Para superar o vendaval político-econômico que a Rússia enfrenta, o presidente Bóris Yeltsin acabou recuando e designou como primeiro-ministro o chefe da diplomacia russa, Eugueni Primakov, nome que foi recebido de forma positiva pela Duma, a Câmara baixa do Parlamento daquele país. É muito provável que já amanhã aquela Casa aprecie e aprove a indicação, o que em tese evitaria o pior do ponto de vista econômico: a ausência de governo em plena tormenta financeira. Entretanto, este alívio é acompanhado por outro tipo de preocupação: Primakov, político hábil, negociador sem dúvida bastante competente, foi um dos dirigentes da extinta União Soviética. E isto, para muitos, representa o temor de um retorno ao passado.
Naturalmente, sob a perspectiva democrática, este risco parece inexistir. Uma coisa é um país controlado pelo Partido Comunista, a chamada ‘ditadura do proletariado’. Outra, é um dirigente que já teve ligações com o Partido Comunista assumindo o governo sob a democracia. O restabelecimento da ditadura soviética, neste momento, parece simplesmente uma idéia absurda. Primakov, que não pertence ao PC russo, precisará do apoio dos comunistas para ser indicado, mas isto também não é preocupante. Na verdade, a idéia democrática prevê a possibilidade de alternância dos partidos no poder e como lá o Partido Comunista é legal (o que, atualmente, acontece em quase todo o mundo), é lógico que o objetivo da agremiação seja voltar a dirigir o país. Apenas, terá agora de se adequar a uma outra realidade.
O problema que se descortina, porém, é a percepção de que Primakov ou qualquer outro que venha a assumir o comando político da Rússia não terá condições de resolver, como num passe de mágica, a grande crise que aquele país atravessa. E ainda que o próprio Partido Comunista tomasse efetivamente o poder, devido à maioria com que conta no Parlamento, também não haveria como acreditar que pudesse solucionar as dificuldades do país em pouco tempo. O que ajudaria, sem dúvida, seria um apoio firme do exterior, das chamadas grandes potências. Mas estas não se mostram tão animadas em dar a ajuda necessária, já que igualmente estão enfrentando os reflexos da crise que, iniciada na Ásia e agravada pela situação russa, parece haver atingido de modo forte praticamente todo o mundo, como o Brasil bem pôde constatar ontem, no vendaval que atingiu as Bolsas.

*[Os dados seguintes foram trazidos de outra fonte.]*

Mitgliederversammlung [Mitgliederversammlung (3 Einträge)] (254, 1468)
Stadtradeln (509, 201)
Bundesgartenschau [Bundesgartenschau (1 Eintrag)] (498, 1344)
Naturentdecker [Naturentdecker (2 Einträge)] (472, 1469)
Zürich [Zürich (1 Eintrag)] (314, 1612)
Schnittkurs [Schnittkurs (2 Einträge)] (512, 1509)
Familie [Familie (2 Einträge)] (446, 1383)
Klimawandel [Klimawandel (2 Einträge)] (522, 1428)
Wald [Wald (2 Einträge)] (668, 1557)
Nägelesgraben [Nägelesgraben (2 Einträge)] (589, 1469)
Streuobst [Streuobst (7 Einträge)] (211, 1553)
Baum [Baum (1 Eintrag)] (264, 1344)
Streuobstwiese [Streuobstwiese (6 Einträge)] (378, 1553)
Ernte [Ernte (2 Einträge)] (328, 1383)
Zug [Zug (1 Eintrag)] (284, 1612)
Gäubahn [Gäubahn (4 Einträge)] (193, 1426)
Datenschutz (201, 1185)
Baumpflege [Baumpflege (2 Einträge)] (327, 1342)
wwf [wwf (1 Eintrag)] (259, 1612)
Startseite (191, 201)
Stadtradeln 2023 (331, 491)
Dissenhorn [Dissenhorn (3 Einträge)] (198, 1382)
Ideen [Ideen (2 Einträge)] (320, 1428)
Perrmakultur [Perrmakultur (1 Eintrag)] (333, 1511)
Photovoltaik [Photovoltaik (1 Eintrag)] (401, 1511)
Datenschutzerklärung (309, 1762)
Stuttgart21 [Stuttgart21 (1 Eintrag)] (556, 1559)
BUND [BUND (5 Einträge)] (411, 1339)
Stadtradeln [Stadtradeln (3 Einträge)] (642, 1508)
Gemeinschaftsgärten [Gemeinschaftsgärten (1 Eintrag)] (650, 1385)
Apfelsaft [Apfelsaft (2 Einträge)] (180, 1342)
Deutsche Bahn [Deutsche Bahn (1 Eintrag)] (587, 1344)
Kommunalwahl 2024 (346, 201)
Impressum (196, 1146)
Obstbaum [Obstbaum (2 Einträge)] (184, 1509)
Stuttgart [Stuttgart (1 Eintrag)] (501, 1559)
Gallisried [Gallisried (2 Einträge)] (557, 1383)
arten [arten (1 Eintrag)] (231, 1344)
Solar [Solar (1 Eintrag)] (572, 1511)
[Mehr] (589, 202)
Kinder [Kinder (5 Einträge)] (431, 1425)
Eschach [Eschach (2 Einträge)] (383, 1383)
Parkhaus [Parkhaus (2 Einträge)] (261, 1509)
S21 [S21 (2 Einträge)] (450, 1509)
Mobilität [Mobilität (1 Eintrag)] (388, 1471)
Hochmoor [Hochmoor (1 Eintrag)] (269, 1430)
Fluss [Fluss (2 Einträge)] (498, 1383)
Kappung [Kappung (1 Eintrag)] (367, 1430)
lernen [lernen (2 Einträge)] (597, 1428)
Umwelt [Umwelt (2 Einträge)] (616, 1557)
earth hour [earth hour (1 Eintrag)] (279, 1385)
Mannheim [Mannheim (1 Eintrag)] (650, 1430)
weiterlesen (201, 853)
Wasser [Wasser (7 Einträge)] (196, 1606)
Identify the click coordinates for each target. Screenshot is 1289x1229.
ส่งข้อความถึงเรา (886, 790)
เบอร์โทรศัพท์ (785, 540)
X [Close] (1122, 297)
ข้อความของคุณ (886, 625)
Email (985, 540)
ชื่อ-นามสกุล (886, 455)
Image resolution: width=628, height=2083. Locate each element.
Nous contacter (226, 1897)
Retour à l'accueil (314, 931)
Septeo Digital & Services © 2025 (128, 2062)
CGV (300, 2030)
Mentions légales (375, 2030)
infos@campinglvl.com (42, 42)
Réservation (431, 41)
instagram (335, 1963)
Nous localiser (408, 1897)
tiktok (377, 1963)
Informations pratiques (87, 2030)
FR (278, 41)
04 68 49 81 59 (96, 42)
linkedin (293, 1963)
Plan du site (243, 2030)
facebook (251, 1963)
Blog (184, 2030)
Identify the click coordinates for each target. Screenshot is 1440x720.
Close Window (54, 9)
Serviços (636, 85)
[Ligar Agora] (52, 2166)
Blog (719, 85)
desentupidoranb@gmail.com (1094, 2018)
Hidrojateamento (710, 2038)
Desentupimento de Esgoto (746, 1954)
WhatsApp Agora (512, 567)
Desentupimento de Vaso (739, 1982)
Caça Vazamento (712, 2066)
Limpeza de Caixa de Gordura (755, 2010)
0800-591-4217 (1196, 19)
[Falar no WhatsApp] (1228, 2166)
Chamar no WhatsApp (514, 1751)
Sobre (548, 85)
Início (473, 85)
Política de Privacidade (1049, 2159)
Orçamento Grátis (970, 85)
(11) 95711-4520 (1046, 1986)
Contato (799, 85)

Ao que se percebe, a possível solução do problema político russo não foi suficiente para reduzir o clima de tensão. Ao contrário, a instabilidade percebida nos principais centros econômicos mundiais é preocupante. A possibilidade de que a resolução do problema político russo possa ter ocorrido muito tarde para evitar o efeito dominó sobre as cambaleantes economias de muitos países é algo a ser considerado. E a necessidade de se encontrar, em nível mundial, rápidas soluções para evitar que ocorra uma debacle é ainda mais premente. A fraqueza dos principais líderes mundiais é outro fator negativo: nos Estados Unidos, Bill Clinton enfrenta o inferno de suas relações com Monica Lewinsky; na própria Rússia, Bóris Yeltsin tenta se manter no cargo, sob ameaça constante; na Alemanha, Helmuth Kohl corre o risco de perder as eleições e o poder; no Japão, o novo governo ainda não conseguiu se firmar.
Sem lideranças firmes, sem pontos de apoio efetivos e em meio a uma confusão em que apenas, aparentemente, os especuladores conseguem se equilibrar, as previsões globais não são muito alentadoras. Talvez a única esperança venha precisamente disto: diante da ameaça geral, é hora de uma ação mundial para vencer uma crise que coloca em risco não só as economias emergentes, mas toda a sociedade humana civilizada.